**Work item:** In the records below, find the line with "The image size is (1456, 819)." and the line with "Image resolution: width=1456". Print both exactly, along with every line between them, and no other line.

**Input data:**

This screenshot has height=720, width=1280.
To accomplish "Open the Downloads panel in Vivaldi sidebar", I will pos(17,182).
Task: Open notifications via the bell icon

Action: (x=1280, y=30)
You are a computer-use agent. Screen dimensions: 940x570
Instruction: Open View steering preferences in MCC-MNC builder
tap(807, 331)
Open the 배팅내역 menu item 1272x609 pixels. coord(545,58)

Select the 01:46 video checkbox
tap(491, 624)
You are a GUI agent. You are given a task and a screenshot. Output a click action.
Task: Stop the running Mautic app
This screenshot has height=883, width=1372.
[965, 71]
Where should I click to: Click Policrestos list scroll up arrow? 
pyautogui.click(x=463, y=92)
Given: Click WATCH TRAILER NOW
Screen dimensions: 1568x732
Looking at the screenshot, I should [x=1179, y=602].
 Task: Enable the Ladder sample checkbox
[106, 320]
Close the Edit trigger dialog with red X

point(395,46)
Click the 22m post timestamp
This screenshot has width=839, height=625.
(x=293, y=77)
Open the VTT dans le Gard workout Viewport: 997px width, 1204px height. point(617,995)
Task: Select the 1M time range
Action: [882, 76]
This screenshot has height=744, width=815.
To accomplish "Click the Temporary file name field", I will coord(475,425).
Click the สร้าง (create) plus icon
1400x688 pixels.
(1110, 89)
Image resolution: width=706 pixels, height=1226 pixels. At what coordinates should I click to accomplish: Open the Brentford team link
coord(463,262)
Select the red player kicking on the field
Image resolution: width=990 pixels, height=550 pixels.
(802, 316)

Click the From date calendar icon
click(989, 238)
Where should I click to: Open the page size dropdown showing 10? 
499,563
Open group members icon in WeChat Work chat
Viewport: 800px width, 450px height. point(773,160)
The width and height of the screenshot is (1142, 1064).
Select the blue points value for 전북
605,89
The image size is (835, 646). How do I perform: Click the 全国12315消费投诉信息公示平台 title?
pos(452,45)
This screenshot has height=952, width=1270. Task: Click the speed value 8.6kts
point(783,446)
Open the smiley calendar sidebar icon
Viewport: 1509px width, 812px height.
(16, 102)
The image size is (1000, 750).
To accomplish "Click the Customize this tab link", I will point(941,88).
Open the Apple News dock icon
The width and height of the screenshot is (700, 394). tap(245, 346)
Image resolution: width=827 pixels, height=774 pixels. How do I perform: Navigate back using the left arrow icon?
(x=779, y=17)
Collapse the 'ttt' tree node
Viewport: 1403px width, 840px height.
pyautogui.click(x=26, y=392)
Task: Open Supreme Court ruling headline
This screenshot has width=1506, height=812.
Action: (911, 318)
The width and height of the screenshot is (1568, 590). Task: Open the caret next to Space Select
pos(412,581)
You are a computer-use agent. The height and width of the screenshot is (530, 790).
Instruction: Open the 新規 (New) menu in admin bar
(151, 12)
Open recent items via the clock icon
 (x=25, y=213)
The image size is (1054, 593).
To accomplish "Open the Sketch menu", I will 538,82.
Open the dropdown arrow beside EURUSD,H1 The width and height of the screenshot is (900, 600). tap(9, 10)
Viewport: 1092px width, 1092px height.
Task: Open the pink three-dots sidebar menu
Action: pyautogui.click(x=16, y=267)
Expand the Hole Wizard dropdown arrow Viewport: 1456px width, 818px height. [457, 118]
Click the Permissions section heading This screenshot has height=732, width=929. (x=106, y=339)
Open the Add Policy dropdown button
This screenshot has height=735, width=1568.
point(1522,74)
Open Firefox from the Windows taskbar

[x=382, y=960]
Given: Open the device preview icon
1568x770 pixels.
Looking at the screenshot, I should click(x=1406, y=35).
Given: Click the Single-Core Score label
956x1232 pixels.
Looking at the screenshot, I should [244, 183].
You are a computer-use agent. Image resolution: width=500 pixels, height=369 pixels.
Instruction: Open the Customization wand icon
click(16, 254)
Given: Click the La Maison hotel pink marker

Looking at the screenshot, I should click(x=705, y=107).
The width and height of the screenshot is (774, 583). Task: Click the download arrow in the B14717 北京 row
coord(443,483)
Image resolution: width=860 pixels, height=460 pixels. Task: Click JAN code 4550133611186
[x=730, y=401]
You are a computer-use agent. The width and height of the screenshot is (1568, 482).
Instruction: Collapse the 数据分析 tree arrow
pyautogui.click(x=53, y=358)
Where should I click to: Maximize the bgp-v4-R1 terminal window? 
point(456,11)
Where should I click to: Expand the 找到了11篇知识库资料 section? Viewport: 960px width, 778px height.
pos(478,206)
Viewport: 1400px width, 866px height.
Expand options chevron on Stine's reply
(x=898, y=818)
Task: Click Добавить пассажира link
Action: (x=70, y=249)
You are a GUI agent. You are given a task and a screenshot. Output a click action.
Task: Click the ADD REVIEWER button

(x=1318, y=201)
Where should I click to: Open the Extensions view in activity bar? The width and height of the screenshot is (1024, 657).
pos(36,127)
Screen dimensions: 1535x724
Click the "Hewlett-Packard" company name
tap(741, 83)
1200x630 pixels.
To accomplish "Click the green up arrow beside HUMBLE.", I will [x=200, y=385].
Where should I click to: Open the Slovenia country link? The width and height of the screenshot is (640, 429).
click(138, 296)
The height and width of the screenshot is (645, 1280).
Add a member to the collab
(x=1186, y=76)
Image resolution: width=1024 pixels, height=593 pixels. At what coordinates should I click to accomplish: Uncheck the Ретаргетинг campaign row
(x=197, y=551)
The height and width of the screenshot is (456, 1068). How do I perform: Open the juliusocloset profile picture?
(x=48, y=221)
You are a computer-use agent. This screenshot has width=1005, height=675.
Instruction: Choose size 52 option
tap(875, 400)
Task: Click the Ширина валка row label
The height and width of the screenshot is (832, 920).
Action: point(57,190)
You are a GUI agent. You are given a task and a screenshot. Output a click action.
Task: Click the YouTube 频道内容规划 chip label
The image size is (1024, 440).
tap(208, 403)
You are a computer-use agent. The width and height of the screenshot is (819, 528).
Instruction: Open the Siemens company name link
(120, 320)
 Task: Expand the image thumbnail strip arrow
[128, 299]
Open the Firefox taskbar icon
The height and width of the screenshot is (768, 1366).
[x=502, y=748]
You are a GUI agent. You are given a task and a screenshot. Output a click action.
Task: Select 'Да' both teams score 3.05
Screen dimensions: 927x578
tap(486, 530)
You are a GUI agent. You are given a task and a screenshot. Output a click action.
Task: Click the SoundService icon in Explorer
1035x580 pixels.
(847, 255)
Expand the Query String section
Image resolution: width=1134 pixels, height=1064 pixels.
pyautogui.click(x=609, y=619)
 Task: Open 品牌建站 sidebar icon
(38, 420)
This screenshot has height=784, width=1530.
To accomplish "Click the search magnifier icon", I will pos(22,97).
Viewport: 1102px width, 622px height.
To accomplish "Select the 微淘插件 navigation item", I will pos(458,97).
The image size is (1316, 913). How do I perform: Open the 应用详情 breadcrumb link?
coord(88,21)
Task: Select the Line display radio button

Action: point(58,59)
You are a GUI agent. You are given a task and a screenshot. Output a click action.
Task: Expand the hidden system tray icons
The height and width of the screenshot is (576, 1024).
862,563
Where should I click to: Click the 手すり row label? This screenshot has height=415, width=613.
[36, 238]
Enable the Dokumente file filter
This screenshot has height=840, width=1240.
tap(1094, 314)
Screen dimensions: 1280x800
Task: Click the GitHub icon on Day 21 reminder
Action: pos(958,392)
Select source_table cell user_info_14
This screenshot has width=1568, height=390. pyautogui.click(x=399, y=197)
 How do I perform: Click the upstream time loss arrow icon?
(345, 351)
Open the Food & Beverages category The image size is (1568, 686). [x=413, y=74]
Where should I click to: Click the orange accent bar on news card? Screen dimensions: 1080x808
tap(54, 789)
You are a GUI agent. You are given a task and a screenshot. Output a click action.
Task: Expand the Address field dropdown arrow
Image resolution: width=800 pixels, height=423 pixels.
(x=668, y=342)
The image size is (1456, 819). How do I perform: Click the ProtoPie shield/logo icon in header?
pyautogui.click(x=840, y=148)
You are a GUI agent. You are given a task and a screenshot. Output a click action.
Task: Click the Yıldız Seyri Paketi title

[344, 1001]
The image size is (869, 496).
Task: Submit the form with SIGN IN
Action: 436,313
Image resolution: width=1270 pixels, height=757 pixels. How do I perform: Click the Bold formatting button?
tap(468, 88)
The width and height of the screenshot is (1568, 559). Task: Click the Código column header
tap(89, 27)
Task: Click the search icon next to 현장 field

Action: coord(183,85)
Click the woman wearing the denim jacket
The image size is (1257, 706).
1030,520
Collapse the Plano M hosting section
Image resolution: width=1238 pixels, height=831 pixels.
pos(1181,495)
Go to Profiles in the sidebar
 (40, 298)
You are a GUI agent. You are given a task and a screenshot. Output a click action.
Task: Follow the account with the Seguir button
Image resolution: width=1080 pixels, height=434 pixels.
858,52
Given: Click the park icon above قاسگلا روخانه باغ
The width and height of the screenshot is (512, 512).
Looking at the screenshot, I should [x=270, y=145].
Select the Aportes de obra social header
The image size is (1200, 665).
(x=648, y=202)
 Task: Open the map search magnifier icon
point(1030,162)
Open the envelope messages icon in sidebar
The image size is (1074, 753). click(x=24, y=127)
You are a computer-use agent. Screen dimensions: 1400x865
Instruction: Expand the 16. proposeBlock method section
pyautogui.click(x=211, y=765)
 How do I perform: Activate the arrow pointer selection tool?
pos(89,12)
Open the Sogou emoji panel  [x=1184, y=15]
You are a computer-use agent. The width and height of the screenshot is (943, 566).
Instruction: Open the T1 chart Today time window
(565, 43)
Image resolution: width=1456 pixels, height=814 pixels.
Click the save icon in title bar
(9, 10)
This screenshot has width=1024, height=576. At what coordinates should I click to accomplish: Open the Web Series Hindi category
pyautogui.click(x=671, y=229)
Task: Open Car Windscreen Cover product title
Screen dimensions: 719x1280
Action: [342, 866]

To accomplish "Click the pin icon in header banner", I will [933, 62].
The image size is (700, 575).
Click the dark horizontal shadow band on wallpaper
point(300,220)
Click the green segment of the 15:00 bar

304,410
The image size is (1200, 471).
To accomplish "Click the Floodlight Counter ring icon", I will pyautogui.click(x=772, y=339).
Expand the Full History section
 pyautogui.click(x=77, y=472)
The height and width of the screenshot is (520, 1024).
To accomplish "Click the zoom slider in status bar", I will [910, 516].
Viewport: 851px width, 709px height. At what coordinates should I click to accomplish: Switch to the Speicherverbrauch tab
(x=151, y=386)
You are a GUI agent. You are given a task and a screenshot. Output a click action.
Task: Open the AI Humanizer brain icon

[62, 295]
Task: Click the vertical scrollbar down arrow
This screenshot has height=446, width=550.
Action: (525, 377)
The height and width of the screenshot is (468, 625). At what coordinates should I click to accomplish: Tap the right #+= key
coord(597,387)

**Result:**
The image size is (1456, 819). How do I perform: Click the ProtoPie shield/logo icon in header?
pyautogui.click(x=840, y=148)
You are a GUI agent. You are given a task and a screenshot. Output a click action.
Task: Click the Yıldız Seyri Paketi title

[344, 1001]
The image size is (869, 496).
Task: Submit the form with SIGN IN
Action: 436,313
Image resolution: width=1270 pixels, height=757 pixels. How do I perform: Click the Bold formatting button?
tap(468, 88)
The width and height of the screenshot is (1568, 559). Task: Click the Código column header
tap(89, 27)
Task: Click the search icon next to 현장 field

Action: coord(183,85)
Click the woman wearing the denim jacket
The image size is (1257, 706).
1030,520
Collapse the Plano M hosting section
Image resolution: width=1238 pixels, height=831 pixels.
pos(1181,495)
Go to Profiles in the sidebar
 (40, 298)
You are a GUI agent. You are given a task and a screenshot. Output a click action.
Task: Follow the account with the Seguir button
Image resolution: width=1080 pixels, height=434 pixels.
858,52
Given: Click the park icon above قاسگلا روخانه باغ
The width and height of the screenshot is (512, 512).
Looking at the screenshot, I should [x=270, y=145].
Select the Aportes de obra social header
The image size is (1200, 665).
(x=648, y=202)
 Task: Open the map search magnifier icon
point(1030,162)
Open the envelope messages icon in sidebar
The image size is (1074, 753). click(x=24, y=127)
You are a computer-use agent. Screen dimensions: 1400x865
Instruction: Expand the 16. proposeBlock method section
pyautogui.click(x=211, y=765)
 How do I perform: Activate the arrow pointer selection tool?
pos(89,12)
Open the Sogou emoji panel  [x=1184, y=15]
You are a computer-use agent. The width and height of the screenshot is (943, 566).
Instruction: Open the T1 chart Today time window
(565, 43)
Image resolution: width=1456 pixels, height=814 pixels.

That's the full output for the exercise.